Maybe they should just add Olestra to cigarettes.
I'm thinking that if the government really wants to stop kids from using drugs or smoking or drinking or some other fun but generally foolish activity, what they really need to do is change their tactic with the warning labels and commercials. Frankly, most kids couldn't give two shits about low fetal weight or lung cancer or brain damage or even death. The angry disenchanted youth can't imagine why low fetal weight is a concern (even after they have pumped out their second child by age nineteen), lung cancer is something only old people get, brain damage sounds kinda cool and hey, everybody has to die sometime.
What they need are side effects they can understand and desperatley want to avoid. This should work. One little warning label in teeny, tiny print just mentioning anal leakage stopped people from eating Olestra laced potato chips. Chips! And you think cigarettes are addictive. I think Ghandi would have been licking salt off his tips if you stuck a bowl of Ruffles in front of him, but even a group of drunken frat brothers at a Super Bowl party would do everything possible to avoid just one bout of anal leakage.
Speaking of anal leakage, and really, it's too fun a subject NOT to speak of it, they never did clarify how bad you might leak on an Olestra binge. Is it an annoying little drip drip drip like a bad faucet in a crappy hotel room (yeah, it's intended), or is it more like the spray from a faulty shower head, a blast off to the side every time you need to drop trou? Then again, does it really matter? I think anything leaking from my ass has got to be a bad thing, regardless of direction or volume. And I know women don't want their $35 panties looking like the garage floor underneath a 1975 Pinto.
Sorry, I digress. And I suppose I should be sorry for that particular diversion.
How about some truly scary side effects? Use of this product has been shown to cause uncontrollable flatulence, nostril pimples, pubescent balding, hairy backs, impotence, and a nervous twitch like "Sammy," that special-ed kid from junior high who used to drool a lot and eat out of the trash.
Then again, maybe that wouldn't work.
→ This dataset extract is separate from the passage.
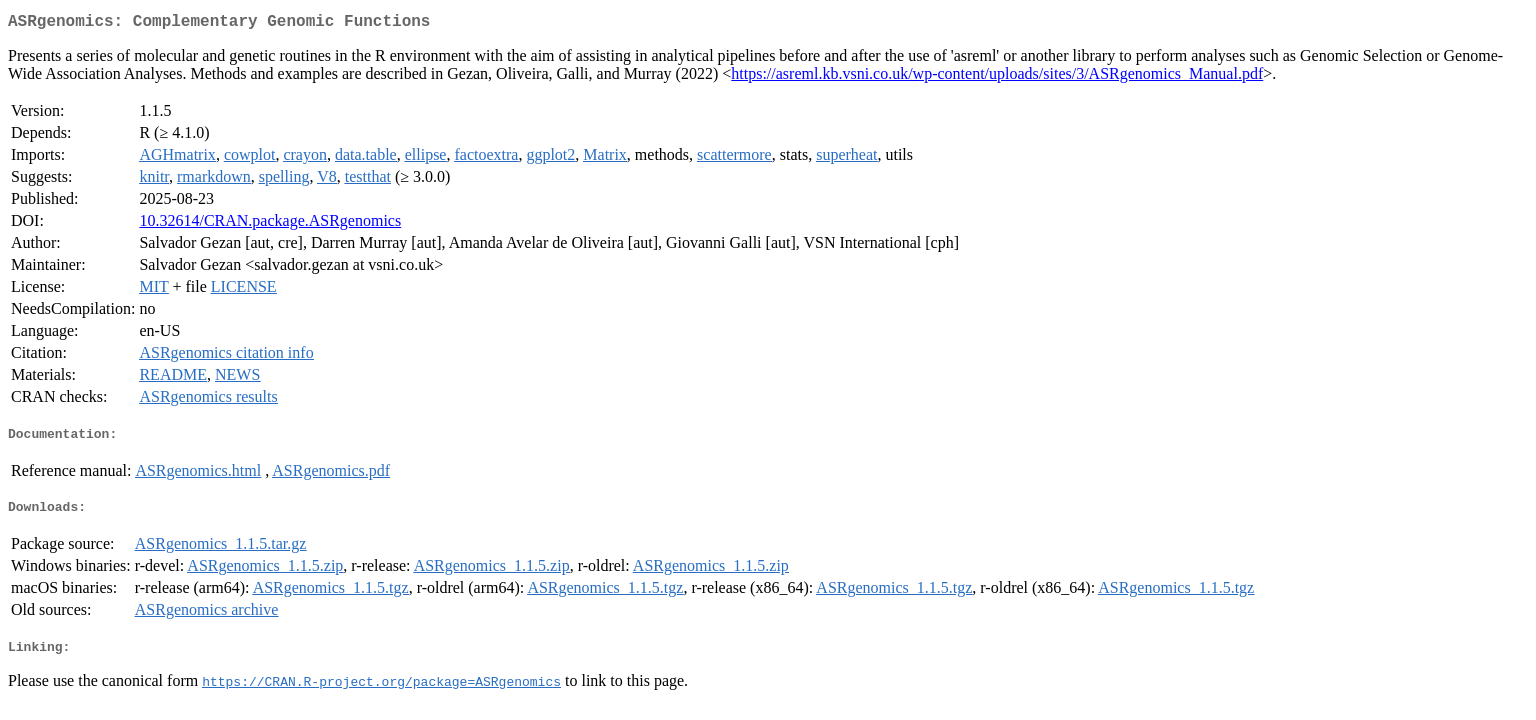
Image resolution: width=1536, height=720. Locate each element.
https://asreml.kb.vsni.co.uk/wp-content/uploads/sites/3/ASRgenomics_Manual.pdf (997, 77)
Continued use of Marlboro Reds results in extreme halitosis, rotting teeth, hacking cough, blackened mucus, and public ridicule (at least in Southern California). Budweiser has been shown to cause uncontrollable vomiting, stupidity, bloody noses, sex with ugly people, and frequently, unwanted pregnancy. Besides, it makes you fat. People have known about this for a while, but it hasn't seemed to cut into their sales.



Comments
A little anal leakage, and they just give up.
Posted by: melly | March 29, 2004 11:05 AM
The difference in anal leakage and the side effects of Marlboro Reds you listed is immediacy. Your idea of adding really nasty effects that kids can understand and relate to is good (I am sure I'll get crap for thinking this is actually a good idea; but, I personally believe we need to weed out the gene pool anyway). The reason that the halitosis, etc. hasn't worked is because it takes time to happen; so, you get the "it can't happen to me," syndrome going on. The consequences have to be more than just nasty--they have to be immediate and very noticable.
Anal leakage fits all catagories. If you're leaving tracks in your briefs on leaking out the side of those thongs you've got sticking out of your low-riders, you're gonna notice. So will anyone else who gets that far into your pants. You really should consider submitting this to your local Representative for consideration.
Posted by: Shawn | March 29, 2004 11:09 AM
Wow, I really should have started my lunchtime blog rounds somewhere else today. Nothing like reading about anal leakage while biting into a pbj. Yum.
I think the anti-bad stuff industry is starting to track with you though. I recall seeing a recent *the truth* spot, with a teenage girl plucking out excessive mustache hair caused by smoking.
Posted by: jody | March 29, 2004 11:33 AM
Speaking as a marketing slave, I'd say you're onto something! So glad I've already eaten lunch.
Posted by: Amy | March 29, 2004 12:00 PM
i have had too much jaeger to drink tonight to read this whole post... just thought you should know that i was here, and i did try.
Posted by: dvl | March 30, 2004 12:18 AM
Um so I'm guessing you don't like smokers??
Posted by: amy | March 30, 2004 07:02 AM
no. i don't like SMOKING. i have been in love with smokers.
Posted by: the mighty jimbo | March 30, 2004 07:58 AM
hi, all - mighty ... couldn't you come and talk to my grandchildren ... pleeeeeease!